Sunday, November 16th, 2008

Pastor Galen from Heart of the Shepherd comes to see me today. My mom has asked one of the pastors from St. Matthew to come and visit me, but they are only able to send the visitation pastor, a man who I do not know at all. Pastor Galen gives me communion, prays with my family and comforts my dad. He asks if I am ready for anything that may happen, and I tell him yes. The ladies from the church have made me a beautiful hospital gown. On the pocket is embroidered: Be strong and courageous, do not be afraid, for the Lord goes with you. It makes me feel brave.

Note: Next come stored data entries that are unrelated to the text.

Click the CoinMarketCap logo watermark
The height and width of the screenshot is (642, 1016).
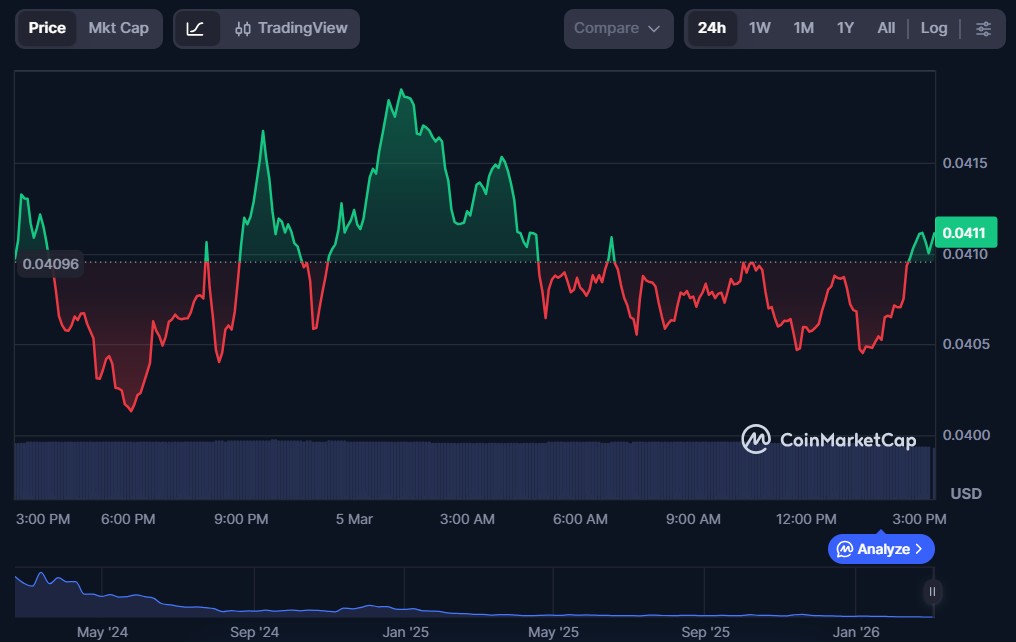828,439
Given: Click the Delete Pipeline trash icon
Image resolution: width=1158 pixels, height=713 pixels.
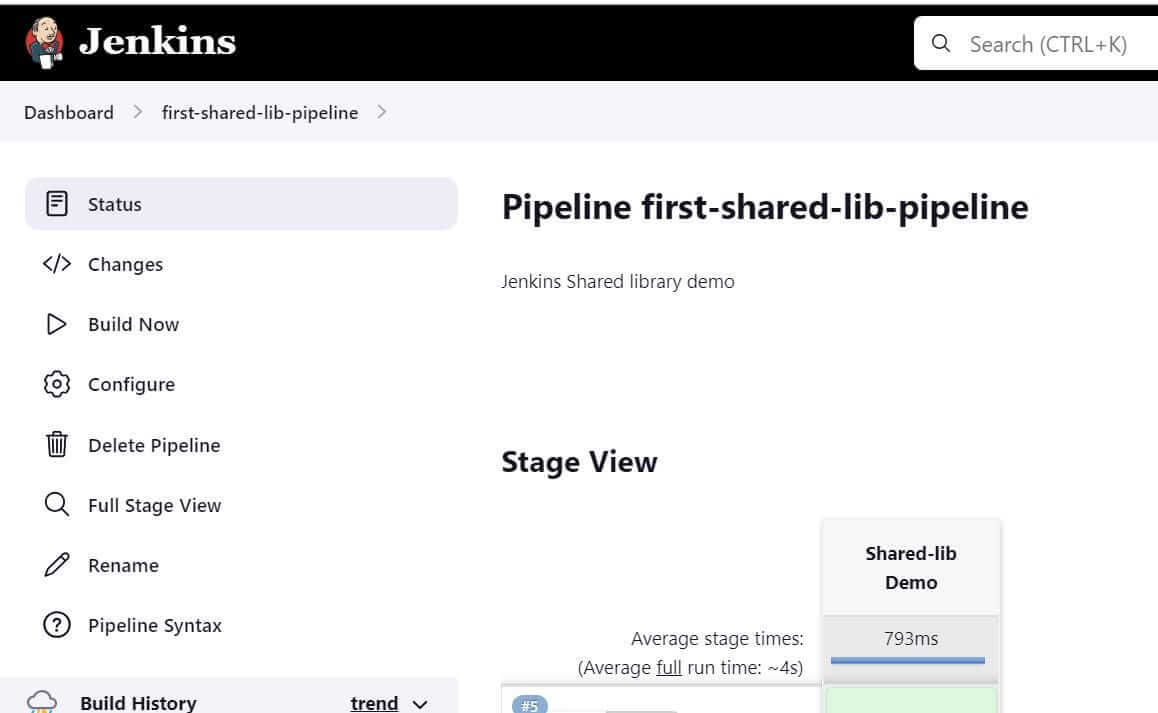Looking at the screenshot, I should tap(57, 445).
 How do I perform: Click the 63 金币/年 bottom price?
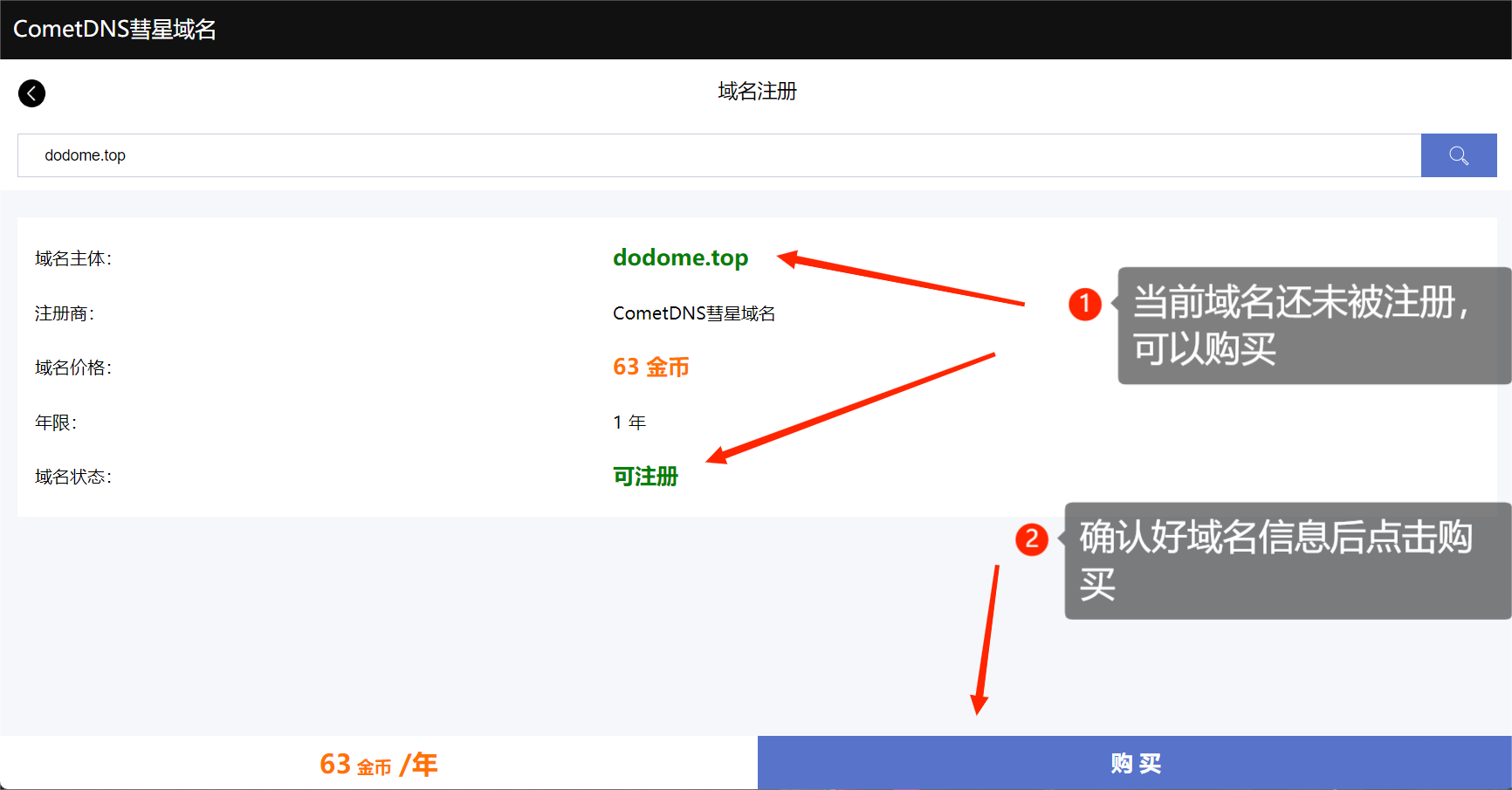click(378, 764)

I go for my last MRI. It is even longer than usual, and the technician has made me keep my arms raised above my head the entire time I am in the machine, instead of allowing me to switch positions part way through the scan. When I feel I can take it no longer and I am choking back sobs inside the cramped tunnel, trying not to let my chest move so the scan won’t have to be repeated another time, I am finally pulled out. The technician unhooks me and tells me that that he is sorry it has taken so long. He said that the viewing room was full of doctors, telling him what to do. I look at him questioningly and he says that my surgeon came down to make sure the scan was performed correctly. He claims he has never seen a surgeon come all the way down to radiology. In that moment I know that Dr. Hafez will take care of me.
I arrive back in my room to the sight of my family dressed in Team Angela tee-shirts. Sam texts me a picture of her, Josh, Jackson, and their cat Phoenix dressed up as well. We take pictures. Later that night I am surprised by a visit with my friend Krisitn and my friend Julie’s mom Joan. They have driven all the way from Grand Rapids in a snowstorm. I am happy to see them and to take my mind off what is to come.
Late in the evening the doctors come in to have me sign consent forms. It is creepy acknowledging that I may die and I remind myself that it is just a formality. I ask the doctor if they have received the results of my latest MRI. She tells me that they will not need to open my chest. The tumor has shrunk far enough away from my heart. I collapse against the bed in relief and Ryan calls everyone to tell them the good news.